Richard Hoyt Crawford Jr. (born July 26, 1958) is an American former professional stock car racing driver and convicted sex offender. Crawford competed in the Craftsman Truck Series full-time from 1997 to 2009. He is the former promoter and manager of Mobile International Speedway.

Early career
Crawford began his racing career as a short-track racer in the southeastern United States. He won the 1989 running of the prestigious annual short track Snowball Derby race. He also won the track championship at Five Flags Speedway in 1981 and 1984, and won the championship at Mobile International Speedway in 1981, 1982, and 1984. After that, he moved to the Slim Jim All Pro Series, where he collected sixty-one top tens, and earned five victories. In 1993 and 1994, he attempted four Winston Cup Series races in the No. 84, but did not qualify for any of them.

Truck Series
In 1997, Crawford moved to the Craftsman Truck Series with his Circle Bar team. He qualified for every race, had ten top-tens, a top 5 at Texas Motor Speedway and finished 12th in the points. He was also runner-up to Kenny Irwin Jr. for the NASCAR Craftsman Truck Series Rookie of the Year. The next season, he picked up his first career win at Homestead-Miami Speedway. Unfortunately, the team struggled to find consistency, with only five top-ten finishes and he dropped to eighteenth in the standings. Crawford started 1999 with two consecutive top-tens, but only wound up fourteenth in the points, scoring ten top-tens and four top fives.

In 2001, Crawford finished 8th in points, his first top-ten points finish, he would earn sixteen top tens and ten top fives. The 2002 season would prove to be Crawford's most successful to date, although winless for the season he had 17 top-ten finishes, a career high 12 top five finishes, two poles (at Dover and Phoenix), and finished second in the standings only 46 points behind champion Mike Bliss. 2003 saw him grab his second victory, at the Florida Dodge Dealers 250, in a memorable three-wide race to finish line at Daytona International Speedway. He finished the season seventh in points with 16 top tens and 10 top fives.

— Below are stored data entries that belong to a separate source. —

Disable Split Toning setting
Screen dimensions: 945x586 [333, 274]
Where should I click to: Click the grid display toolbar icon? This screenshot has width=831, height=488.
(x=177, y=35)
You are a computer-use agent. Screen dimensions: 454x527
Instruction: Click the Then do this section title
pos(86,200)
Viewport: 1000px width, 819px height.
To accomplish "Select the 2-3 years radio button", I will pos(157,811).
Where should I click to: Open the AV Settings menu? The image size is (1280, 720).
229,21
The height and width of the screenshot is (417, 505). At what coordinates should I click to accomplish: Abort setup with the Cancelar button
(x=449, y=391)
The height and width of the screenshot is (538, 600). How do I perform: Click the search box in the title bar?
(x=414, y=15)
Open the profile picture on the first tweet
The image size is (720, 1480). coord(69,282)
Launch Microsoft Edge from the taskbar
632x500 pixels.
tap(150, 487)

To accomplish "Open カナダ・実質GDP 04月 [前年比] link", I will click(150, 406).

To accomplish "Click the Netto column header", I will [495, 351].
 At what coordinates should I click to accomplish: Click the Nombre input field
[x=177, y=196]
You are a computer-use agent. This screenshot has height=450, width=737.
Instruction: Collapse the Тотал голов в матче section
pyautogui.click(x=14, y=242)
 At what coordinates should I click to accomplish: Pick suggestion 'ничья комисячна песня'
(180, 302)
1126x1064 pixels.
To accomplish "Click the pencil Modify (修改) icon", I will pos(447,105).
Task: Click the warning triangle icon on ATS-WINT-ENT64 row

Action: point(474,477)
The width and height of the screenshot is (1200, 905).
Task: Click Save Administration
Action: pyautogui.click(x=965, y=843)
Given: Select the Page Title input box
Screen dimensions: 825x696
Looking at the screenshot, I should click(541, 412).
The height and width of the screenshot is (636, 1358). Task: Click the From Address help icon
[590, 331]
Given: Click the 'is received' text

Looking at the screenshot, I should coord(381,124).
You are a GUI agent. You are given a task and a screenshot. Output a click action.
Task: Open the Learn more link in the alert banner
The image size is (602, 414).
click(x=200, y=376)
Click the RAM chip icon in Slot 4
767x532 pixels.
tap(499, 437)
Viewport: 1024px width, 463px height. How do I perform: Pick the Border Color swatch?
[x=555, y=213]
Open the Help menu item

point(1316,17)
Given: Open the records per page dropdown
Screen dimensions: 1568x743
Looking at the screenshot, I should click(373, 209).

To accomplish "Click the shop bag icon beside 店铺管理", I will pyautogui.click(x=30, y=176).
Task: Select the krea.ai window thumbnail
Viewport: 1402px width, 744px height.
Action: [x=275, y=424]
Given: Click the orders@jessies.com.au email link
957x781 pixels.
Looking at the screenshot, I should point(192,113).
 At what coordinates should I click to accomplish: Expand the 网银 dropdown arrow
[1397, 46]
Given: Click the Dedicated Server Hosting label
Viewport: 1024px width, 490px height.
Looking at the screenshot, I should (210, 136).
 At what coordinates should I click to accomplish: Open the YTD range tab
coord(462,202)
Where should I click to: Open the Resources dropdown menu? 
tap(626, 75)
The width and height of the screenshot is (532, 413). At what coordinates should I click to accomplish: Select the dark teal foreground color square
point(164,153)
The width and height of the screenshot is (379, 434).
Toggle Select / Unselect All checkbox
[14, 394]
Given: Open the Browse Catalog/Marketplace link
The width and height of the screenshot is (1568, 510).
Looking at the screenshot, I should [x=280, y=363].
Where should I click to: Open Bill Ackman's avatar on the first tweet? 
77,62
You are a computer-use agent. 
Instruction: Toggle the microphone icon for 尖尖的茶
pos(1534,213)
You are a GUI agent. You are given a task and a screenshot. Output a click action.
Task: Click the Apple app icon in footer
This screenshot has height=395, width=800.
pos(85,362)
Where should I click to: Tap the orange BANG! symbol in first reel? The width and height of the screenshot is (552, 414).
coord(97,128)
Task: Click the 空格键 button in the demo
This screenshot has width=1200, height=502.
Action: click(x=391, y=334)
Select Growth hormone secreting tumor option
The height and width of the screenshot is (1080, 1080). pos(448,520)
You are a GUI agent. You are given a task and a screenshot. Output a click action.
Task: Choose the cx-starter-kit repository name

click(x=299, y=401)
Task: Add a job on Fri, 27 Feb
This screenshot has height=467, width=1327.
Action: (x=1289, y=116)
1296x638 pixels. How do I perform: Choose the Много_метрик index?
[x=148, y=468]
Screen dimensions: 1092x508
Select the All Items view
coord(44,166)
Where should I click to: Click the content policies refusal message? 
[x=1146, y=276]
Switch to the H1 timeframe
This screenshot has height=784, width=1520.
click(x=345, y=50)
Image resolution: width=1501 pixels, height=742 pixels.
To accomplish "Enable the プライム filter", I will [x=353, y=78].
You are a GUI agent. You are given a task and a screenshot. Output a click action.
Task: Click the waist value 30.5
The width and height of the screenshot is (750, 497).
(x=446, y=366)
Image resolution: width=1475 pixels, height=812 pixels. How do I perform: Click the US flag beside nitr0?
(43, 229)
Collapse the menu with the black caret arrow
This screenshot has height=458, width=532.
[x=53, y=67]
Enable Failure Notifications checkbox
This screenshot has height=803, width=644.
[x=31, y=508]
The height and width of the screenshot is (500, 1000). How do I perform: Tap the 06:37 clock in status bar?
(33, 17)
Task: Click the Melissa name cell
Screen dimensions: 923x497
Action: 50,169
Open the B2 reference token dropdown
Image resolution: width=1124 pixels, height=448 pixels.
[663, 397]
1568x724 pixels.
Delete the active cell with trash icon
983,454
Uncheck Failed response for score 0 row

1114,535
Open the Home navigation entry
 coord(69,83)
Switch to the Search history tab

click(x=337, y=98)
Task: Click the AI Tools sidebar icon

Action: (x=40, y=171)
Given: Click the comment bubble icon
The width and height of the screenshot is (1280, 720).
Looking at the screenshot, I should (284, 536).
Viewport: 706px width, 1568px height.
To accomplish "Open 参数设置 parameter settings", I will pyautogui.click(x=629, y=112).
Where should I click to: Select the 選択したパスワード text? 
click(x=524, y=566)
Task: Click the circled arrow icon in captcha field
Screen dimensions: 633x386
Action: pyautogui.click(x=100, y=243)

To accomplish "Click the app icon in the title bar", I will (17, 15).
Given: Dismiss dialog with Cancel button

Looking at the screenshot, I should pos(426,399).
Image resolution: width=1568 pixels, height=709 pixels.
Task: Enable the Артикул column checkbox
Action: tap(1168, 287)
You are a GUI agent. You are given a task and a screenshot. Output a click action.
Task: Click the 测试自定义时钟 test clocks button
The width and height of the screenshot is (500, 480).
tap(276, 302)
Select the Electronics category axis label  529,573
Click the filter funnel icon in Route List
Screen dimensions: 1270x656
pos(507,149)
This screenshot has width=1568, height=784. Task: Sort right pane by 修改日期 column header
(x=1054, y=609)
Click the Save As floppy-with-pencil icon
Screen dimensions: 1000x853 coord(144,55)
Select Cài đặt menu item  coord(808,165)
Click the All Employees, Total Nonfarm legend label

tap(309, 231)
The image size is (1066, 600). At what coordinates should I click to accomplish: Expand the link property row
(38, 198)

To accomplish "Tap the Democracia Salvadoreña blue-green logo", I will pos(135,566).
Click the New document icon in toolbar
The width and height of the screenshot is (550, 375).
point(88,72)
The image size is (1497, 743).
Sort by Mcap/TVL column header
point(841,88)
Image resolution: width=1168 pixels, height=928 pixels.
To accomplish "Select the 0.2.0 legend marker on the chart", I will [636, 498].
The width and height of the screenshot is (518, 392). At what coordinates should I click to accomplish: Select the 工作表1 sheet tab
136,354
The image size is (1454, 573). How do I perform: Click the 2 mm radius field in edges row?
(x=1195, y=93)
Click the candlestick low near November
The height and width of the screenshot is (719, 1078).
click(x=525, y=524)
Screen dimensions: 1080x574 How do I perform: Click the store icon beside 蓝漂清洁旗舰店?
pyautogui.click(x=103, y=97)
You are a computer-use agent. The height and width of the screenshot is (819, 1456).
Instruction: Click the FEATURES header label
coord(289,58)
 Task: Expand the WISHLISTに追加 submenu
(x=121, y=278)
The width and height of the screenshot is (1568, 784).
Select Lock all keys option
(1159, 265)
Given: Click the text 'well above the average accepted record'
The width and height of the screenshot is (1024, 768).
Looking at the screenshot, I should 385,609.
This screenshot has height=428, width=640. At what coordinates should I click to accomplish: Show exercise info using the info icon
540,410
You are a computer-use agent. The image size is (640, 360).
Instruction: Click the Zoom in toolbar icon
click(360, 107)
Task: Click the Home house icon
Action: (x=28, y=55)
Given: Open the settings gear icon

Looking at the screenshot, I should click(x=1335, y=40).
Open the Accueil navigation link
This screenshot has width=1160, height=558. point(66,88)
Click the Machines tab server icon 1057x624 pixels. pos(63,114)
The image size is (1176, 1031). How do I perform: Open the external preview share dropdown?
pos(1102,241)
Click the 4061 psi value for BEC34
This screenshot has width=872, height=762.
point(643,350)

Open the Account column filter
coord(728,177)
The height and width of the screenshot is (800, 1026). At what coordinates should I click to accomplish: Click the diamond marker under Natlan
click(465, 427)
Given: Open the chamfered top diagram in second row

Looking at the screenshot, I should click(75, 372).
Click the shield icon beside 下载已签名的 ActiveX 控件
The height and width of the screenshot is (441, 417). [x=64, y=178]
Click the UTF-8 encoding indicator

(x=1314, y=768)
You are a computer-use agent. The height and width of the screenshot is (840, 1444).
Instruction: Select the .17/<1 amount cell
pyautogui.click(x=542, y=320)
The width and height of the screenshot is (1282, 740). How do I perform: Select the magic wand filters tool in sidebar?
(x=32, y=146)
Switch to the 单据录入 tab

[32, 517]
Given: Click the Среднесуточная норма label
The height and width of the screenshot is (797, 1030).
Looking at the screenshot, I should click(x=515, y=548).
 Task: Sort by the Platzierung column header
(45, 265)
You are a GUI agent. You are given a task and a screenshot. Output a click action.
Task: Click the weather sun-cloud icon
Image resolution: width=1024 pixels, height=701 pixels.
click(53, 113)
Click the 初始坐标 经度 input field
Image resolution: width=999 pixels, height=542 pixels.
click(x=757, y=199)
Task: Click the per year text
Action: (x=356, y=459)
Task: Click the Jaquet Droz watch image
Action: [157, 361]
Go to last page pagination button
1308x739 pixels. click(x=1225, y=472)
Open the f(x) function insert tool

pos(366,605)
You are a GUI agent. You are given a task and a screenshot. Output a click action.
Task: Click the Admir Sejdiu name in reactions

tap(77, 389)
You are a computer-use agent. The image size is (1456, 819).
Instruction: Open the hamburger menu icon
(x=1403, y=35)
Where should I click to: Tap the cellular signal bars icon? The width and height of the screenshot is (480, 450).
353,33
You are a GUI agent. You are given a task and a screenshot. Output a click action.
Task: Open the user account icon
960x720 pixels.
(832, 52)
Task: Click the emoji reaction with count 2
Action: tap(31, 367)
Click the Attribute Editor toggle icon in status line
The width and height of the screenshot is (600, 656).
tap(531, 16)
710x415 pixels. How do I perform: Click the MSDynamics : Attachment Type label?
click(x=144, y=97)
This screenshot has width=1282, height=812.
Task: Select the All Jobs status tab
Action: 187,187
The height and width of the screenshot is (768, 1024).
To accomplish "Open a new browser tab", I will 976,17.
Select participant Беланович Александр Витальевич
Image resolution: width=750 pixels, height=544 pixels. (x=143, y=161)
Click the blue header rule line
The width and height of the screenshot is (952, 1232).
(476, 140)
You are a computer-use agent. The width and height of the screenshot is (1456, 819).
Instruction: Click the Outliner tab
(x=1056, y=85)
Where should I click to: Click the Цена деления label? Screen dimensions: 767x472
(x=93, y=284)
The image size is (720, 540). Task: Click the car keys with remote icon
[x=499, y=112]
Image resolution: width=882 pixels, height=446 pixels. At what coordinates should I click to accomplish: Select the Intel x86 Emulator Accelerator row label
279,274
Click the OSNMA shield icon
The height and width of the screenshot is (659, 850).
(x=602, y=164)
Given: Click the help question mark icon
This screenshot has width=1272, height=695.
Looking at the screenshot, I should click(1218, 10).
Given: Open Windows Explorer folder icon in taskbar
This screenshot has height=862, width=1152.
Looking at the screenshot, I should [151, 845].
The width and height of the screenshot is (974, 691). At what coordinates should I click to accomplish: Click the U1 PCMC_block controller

In 2004 in his first race after a massive crash at Atlanta Motor Speedway, in which Tina Gordon and Hank Parker Jr. were also involved, he picked up a win at Martinsville Speedway. He would finish the season with 9 top tens and 4 top fives, and fell to 12th in points. Despite a win at Loudon in 2005, Crawford finished seventeenth in points, mainly due to missing the first race of his Truck career after suffering injuries, ironically while practicing for the Built Ford Tough 225. Boris Said, who was scheduled to be a guest on the Speed Channel's race coverage, was hired to drive the truck. While he wrecked later in the race, he returned to the booth to cover the rest of the race, as the late Neil Bonnett once did at Talladega Superspeedway in 1993 after taking a wild ride into the tri-oval. He did score two poles at Atlanta and Martinsville and had 11 top tens and 3 top fives.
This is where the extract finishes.